What if I lose my seed phrase?
If you're the org owner and you lose the seed phrase with no other device holding key.enc, you lose access to that org. Capy can't help; it's zero-trust by design, so recovery would require us to hold something we intentionally don't. Back the seed phrase up when it's shown (password manager, physical note in a safe).
How do I migrate from plain dotenv?
Run capy in a project that already has a .env. On first run, Capy treats your .env as authoritative, encrypts every value, uploads the ciphertext, and rewrites .env in place with capy:... snippets. A backup of your original .env is written to .env.pre-capy.old (gitignored).
Does it work offline?
The first sync needs network for authentication and key co-decrypt, but after that, capy run works offline against the local cache at ~/.capy/. You can develop on a plane; you just can't pick up changes other teammates pushed.
How fast does `capy kick` propagate?
Immediately. On the kicked user's next request, the service refuses to strip the outer wrap; their key.enc becomes cryptographically inert on disk. The master key never rotates because remaining members can keep using it.
Does this meet SOC 2 / GDPR requirements?
SOC 2 audit is in progress. GDPR-compliant. Trust posture and ongoing reports at trust.capy.sc.
What does Capy cost?
Free for individuals and small teams. Paid plans for orgs that need higher quotas, more projects, or more members.
Does it support SSO?
Yes. Configure your identity provider (Okta, Azure AD, Google Workspace, etc.) when creating your organization and your team authenticates via the same provider as the rest of your stack.
Can I self-host?
Not currently. The service component is closed. If self-hosting matters for your compliance posture, get in touch.
What if capy.sc goes down?
capy run keeps working from the local cache, so your running apps don't break. New syncs pause until the service comes back.
Does it work in CI?
Yes. capy deploy generates SECRETS_BLOB and PROJECT_KEY to set as CI env vars; capy run in your build/test step does the rest. See the GitHub Actions guide at docs.capy.sc/using/deploying/github-actions.
Capy ships with five runtime dependencies. Each is a load-bearing piece of the CLI; nothing is included for convenience or to save a few lines of code. A small dependency footprint keeps the supply-chain attack surface tight.
| Dependency | Purpose | Status |
|---|---|---|
commander |
CLI argument parsing | ✓ no known vulnerabilities |
dotenv |
.env file parsing |
✓ no known vulnerabilities |
inquirer |
Interactive prompts | ✓ no known vulnerabilities |
open |
OAuth browser launch | ✓ no known vulnerabilities |
proper-lockfile |
Atomic file locking | ✓ no known vulnerabilities |
Live audit status and the full transitive dep tree: github.com/capysc/capy-cli/network/dependencies.
Dependabot keeps dependencies current — see .github/dependabot.yml. It opens weekly PRs for npm and github-actions, with dev dependencies grouped into a single PR per ecosystem.
Don't file public GitHub issues or discussions for security vulnerabilities. Those channels are public.
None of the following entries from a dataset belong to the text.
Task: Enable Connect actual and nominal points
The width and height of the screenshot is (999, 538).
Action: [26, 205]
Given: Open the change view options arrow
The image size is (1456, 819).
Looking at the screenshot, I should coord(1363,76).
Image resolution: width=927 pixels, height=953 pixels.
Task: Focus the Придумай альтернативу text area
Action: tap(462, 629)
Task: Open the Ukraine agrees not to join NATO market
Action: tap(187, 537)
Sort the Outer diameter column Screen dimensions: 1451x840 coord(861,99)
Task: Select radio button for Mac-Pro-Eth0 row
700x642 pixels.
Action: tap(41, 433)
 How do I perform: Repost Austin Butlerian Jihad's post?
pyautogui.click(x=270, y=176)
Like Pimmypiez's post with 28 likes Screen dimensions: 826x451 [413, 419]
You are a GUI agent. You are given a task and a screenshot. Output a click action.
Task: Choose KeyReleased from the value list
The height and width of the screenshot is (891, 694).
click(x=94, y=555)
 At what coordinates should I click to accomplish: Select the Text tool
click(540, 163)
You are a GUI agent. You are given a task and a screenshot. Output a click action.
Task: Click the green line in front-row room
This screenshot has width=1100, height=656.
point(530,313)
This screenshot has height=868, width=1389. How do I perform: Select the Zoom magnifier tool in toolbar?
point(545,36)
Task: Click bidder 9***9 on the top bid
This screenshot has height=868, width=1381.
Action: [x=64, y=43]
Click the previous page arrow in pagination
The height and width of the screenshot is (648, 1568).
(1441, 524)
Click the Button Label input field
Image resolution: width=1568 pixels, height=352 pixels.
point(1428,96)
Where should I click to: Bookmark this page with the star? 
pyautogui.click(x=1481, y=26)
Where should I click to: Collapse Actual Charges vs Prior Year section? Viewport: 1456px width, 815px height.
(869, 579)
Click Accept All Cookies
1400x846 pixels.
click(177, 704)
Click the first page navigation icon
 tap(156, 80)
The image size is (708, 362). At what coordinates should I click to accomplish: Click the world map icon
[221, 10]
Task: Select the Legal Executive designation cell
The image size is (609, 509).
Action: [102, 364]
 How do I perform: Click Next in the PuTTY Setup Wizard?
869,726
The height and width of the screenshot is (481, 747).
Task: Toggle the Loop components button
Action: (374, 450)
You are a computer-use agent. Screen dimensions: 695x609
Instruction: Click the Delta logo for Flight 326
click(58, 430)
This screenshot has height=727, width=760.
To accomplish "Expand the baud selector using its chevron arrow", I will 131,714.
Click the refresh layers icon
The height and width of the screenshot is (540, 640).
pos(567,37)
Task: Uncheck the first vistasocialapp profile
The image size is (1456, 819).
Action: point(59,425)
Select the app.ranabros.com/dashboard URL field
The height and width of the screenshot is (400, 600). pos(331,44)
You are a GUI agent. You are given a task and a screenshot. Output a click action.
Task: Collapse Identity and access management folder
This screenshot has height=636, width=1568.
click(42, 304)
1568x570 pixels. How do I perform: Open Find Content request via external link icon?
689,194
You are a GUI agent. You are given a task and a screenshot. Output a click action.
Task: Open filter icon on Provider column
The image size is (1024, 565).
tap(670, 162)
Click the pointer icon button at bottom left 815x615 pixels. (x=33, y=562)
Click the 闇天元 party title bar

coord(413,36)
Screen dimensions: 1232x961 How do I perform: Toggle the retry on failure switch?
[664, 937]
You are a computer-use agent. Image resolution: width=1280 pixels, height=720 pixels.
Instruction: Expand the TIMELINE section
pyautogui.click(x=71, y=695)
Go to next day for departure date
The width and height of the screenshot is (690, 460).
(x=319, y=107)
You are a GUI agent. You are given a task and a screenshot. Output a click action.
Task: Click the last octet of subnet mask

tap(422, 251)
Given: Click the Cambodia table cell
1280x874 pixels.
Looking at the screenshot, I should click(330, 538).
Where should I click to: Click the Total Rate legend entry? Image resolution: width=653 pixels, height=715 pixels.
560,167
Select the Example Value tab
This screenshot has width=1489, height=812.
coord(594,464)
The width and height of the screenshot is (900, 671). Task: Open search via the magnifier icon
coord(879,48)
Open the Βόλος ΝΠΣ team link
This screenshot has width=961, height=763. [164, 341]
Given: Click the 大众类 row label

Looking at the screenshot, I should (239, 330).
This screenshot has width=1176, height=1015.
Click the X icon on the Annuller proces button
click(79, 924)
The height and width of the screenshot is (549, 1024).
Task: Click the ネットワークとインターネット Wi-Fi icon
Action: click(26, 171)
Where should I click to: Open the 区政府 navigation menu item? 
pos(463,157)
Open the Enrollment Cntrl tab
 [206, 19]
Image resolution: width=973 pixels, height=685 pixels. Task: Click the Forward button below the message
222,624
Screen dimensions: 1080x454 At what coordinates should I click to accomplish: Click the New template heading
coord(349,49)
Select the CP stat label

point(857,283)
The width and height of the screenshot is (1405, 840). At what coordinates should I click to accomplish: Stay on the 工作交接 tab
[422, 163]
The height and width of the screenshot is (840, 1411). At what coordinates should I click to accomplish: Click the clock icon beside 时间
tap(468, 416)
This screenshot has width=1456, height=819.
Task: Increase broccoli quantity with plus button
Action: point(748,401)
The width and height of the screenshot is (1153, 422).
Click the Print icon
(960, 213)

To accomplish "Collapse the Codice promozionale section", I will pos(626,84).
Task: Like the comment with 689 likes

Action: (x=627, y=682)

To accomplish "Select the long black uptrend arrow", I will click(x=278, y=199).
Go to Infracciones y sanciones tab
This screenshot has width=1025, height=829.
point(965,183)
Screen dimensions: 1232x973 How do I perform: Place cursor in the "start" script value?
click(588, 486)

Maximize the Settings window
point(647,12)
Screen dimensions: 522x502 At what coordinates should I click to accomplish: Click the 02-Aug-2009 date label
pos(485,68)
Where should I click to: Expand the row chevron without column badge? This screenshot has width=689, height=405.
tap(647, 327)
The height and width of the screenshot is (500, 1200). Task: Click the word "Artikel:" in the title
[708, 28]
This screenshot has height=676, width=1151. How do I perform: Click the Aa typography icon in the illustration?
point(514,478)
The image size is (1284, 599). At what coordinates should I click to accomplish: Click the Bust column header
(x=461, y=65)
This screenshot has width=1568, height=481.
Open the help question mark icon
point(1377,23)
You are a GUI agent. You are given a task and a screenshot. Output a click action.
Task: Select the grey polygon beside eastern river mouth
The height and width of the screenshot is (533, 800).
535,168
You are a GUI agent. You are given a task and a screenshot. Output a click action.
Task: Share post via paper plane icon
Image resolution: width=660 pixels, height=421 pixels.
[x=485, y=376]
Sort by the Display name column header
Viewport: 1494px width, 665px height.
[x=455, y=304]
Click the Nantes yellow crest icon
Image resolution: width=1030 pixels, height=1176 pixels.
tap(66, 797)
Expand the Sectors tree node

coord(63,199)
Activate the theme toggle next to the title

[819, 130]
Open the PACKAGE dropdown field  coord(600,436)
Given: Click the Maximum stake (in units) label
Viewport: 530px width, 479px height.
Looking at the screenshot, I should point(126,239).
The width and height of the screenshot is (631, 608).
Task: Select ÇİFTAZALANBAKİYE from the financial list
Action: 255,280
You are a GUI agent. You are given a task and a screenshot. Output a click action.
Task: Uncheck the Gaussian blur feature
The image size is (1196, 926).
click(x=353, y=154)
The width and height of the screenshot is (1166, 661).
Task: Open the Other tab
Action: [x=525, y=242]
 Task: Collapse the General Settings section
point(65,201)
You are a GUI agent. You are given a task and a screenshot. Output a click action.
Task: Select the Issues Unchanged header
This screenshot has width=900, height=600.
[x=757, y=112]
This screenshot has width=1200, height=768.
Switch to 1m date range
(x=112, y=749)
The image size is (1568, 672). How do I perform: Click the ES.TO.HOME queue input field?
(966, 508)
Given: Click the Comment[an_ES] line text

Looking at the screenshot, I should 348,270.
Capy takes security issues seriously. If you've found a vulnerability, email security@capy.sc with a description and ideally a way to reproduce it. We'll respond as soon as possible.
This address is for undisclosed vulnerabilities only. Please report security problems to us before disclosing them publicly.
You can fork this repo and create pull requests:
github.com/capysc/capy-cli - bugs and discussions
AGPL-3.0-only. Copyright © Incentv Technologies Inc.
See LICENSE for the full text. For what AGPL means for your team in practice — when it imposes obligations and when it doesn't — see docs.capy.sc/using/license.